### INSTRUKSI DAN KETENTUAN
Salin secara utuh teks bacaan di bawah ini tentang Panglima AGAM Teungku Abdullah Syafi'ie tanpa mengubah satu kata pun.

### TEKS BACAAN
Panglima AGAM (Angkatan Gerakan Aceh Merdeka) Teungku
Abdullah Syafi'ie yang dikabarkan oleh pihak TNI sedang sekarat akibat
tertembak dalam pertempuran dengan mereka, ternyata sehat walafiat. Bahkan,
pekan ini Syafi'ie sempat menerima wartawan cetak dan televisi di kawasan hutan
Pasee Aceh Utara. "Alhamdulillah, saya sehat walafiat. Seperti Anda lihat,
saya masih tetap memimpin pasukan," katanya kepada wartawan TEMPO
Interaktif pekan ini, di sebuah tempat yang berjarak 10 kilometer dari
pemukiman penduduk di kawasan pegunungan -- antara Aceh Utara dan Tengah.
Menurut Syafi'ie, ketika terjadi pertempuran di Jiem-Jiem,
ia sedang mengadakan rapat dengan komandan-komandan wilayah, yang jauh dari
lokasi. Karena itu, ia pun mengkedepankan alibi: Mana mungkin seseorang berada
di dua tempat yang berbeda pada jam yang sama. Dan pihak TNI harus menelan pil
pahit akibat kesalahan informasi yang diperoleh.

(Data sumber)
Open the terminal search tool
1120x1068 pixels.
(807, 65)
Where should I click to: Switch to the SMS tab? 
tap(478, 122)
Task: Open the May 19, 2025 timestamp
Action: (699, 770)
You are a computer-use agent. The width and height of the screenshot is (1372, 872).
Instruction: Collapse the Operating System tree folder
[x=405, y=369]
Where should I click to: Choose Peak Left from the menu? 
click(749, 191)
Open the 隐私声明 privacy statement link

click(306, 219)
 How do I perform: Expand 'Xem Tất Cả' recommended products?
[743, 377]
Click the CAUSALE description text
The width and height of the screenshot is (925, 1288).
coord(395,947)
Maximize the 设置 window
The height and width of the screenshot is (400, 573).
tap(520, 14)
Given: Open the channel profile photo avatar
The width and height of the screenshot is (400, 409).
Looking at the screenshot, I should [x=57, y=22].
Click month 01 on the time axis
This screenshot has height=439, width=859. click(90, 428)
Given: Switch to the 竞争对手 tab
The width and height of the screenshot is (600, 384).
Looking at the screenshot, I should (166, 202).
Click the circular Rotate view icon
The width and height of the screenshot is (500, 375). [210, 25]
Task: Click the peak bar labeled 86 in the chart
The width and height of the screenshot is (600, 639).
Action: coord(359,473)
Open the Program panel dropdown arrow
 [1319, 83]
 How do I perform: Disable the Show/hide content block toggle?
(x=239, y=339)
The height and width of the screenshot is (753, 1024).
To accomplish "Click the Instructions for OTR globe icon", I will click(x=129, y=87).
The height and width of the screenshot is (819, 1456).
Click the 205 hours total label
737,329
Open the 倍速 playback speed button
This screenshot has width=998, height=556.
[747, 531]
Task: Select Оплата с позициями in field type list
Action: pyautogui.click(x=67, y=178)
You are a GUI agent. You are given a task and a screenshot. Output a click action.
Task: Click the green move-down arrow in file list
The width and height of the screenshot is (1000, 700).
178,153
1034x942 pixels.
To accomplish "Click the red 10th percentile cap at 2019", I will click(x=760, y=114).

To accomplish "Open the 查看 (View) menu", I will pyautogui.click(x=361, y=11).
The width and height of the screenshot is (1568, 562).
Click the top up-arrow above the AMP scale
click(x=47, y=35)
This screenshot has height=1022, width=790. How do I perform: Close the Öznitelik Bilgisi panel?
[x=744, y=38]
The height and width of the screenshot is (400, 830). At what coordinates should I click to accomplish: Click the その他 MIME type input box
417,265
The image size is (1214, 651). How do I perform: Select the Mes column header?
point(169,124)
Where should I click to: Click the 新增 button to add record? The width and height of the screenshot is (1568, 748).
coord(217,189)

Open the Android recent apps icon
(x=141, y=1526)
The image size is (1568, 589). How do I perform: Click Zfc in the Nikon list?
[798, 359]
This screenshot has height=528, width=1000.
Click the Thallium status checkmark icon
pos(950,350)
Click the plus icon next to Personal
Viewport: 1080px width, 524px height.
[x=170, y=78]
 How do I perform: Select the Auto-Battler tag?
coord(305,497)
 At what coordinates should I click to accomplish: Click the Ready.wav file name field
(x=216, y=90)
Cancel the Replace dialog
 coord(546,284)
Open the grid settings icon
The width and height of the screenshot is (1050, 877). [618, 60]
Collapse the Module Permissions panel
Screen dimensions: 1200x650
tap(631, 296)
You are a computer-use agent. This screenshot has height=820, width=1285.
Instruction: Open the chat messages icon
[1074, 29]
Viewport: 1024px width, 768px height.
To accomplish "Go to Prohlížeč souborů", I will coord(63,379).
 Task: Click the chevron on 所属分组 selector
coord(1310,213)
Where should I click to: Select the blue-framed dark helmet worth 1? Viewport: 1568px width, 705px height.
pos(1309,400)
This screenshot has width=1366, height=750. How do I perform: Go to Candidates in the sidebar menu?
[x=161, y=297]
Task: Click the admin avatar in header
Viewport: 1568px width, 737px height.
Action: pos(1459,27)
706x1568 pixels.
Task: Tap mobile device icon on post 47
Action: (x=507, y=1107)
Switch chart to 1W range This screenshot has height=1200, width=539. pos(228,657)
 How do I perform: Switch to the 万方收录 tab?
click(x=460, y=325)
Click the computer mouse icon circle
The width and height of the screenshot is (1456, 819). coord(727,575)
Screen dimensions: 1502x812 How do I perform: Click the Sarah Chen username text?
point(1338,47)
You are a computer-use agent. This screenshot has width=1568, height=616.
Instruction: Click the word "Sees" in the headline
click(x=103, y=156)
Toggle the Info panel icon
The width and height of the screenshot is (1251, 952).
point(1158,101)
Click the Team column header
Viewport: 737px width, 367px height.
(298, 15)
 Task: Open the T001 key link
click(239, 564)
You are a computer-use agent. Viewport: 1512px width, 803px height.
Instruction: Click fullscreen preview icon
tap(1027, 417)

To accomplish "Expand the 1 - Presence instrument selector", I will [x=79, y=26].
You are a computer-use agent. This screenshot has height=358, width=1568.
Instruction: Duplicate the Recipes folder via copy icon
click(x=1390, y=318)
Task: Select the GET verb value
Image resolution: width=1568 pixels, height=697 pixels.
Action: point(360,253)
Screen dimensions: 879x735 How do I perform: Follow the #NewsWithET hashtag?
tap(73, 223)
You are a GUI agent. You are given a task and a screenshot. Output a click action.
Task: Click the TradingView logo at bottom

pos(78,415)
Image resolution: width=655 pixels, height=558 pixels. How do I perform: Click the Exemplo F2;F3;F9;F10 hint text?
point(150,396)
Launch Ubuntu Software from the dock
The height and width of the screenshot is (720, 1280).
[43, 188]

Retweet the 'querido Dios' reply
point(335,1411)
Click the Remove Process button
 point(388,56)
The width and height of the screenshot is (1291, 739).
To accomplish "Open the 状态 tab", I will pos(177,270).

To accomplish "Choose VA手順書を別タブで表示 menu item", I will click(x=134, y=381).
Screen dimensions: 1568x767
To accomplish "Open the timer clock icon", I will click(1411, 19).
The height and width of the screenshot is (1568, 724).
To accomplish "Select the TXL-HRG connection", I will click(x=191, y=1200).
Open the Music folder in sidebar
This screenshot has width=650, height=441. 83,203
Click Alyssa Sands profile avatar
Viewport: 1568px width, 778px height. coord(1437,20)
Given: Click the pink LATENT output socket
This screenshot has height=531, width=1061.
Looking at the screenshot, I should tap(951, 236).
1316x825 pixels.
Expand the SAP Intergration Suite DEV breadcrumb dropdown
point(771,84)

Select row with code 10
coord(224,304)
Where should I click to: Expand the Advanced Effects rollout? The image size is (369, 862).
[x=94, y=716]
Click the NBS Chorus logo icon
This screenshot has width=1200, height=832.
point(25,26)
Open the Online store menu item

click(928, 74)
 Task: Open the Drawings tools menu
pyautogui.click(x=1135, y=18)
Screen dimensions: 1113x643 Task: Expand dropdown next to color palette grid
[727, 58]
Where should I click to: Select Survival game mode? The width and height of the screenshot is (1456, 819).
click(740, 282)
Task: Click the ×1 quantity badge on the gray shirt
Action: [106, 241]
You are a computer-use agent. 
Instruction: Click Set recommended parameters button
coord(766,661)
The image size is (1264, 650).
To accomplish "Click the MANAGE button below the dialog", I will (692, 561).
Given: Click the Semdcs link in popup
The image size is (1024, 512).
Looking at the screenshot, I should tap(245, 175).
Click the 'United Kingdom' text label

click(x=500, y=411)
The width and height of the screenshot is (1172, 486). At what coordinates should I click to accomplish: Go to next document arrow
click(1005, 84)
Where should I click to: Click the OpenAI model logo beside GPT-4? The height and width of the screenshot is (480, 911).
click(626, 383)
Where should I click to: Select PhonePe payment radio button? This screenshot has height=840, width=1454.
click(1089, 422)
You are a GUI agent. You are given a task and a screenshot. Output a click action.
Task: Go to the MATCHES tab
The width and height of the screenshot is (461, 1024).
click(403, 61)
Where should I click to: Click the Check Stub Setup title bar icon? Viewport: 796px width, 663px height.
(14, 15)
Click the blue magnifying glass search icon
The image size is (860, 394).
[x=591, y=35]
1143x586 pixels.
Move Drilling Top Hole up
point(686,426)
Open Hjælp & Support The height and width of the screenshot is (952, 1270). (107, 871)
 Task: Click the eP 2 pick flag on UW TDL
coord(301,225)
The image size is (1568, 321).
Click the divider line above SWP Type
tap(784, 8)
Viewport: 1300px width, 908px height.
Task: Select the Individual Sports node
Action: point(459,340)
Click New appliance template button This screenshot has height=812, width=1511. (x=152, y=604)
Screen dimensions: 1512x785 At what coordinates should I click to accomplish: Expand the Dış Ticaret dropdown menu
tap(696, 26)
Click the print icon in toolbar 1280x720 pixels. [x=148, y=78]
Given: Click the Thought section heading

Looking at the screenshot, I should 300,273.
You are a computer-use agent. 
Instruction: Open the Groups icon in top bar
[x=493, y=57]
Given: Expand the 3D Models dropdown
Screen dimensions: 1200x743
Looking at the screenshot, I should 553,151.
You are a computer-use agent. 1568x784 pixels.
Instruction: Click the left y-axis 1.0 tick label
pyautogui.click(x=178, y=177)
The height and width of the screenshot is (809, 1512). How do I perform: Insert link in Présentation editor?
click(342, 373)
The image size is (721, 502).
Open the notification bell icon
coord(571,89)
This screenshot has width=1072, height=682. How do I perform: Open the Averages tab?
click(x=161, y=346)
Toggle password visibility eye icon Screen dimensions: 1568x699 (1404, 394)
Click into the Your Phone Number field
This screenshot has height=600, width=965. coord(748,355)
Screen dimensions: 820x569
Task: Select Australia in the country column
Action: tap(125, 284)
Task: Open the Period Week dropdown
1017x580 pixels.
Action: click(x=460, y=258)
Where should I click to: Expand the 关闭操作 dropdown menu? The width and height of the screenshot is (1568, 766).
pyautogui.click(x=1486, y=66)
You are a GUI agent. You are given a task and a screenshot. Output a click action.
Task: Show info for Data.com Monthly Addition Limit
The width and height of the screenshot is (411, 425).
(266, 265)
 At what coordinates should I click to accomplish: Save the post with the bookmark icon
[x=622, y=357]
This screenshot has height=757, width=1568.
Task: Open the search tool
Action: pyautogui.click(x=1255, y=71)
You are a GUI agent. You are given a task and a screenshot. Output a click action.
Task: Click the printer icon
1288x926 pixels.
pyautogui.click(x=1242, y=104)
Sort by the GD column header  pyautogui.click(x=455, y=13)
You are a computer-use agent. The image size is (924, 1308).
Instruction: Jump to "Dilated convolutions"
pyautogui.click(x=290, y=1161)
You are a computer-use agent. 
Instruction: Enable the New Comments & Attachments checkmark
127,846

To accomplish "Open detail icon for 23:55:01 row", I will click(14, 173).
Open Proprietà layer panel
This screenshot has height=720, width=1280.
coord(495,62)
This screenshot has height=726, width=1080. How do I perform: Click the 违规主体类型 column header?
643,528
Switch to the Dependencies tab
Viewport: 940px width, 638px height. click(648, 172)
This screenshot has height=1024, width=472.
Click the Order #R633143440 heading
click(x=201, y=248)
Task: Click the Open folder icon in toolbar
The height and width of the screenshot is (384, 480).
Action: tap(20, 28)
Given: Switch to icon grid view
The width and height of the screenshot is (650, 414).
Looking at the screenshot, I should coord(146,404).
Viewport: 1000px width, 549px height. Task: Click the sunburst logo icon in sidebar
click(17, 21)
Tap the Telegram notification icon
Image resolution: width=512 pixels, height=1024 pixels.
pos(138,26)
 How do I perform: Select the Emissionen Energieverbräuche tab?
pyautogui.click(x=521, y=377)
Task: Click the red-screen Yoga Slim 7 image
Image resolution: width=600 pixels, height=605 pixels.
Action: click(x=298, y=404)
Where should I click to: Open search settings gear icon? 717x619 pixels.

### JAWABAN TERTULIS
Panglima AGAM (Angkatan Gerakan Aceh Merdeka) Teungku
Abdullah Syafi'ie yang dikabarkan oleh pihak TNI sedang sekarat akibat
tertembak dalam pertempuran dengan mereka, ternyata sehat walafiat. Bahkan,
pekan ini Syafi'ie sempat menerima wartawan cetak dan televisi di kawasan hutan
Pasee Aceh Utara. "Alhamdulillah, saya sehat walafiat. Seperti Anda lihat,
saya masih tetap memimpin pasukan," katanya kepada wartawan TEMPO
Interaktif pekan ini, di sebuah tempat yang berjarak 10 kilometer dari
pemukiman penduduk di kawasan pegunungan -- antara Aceh Utara dan Tengah.
Menurut Syafi'ie, ketika terjadi pertempuran di Jiem-Jiem,
ia sedang mengadakan rapat dengan komandan-komandan wilayah, yang jauh dari
lokasi. Karena itu, ia pun mengkedepankan alibi: Mana mungkin seseorang berada
di dua tempat yang berbeda pada jam yang sama. Dan pihak TNI harus menelan pil
pahit akibat kesalahan informasi yang diperoleh.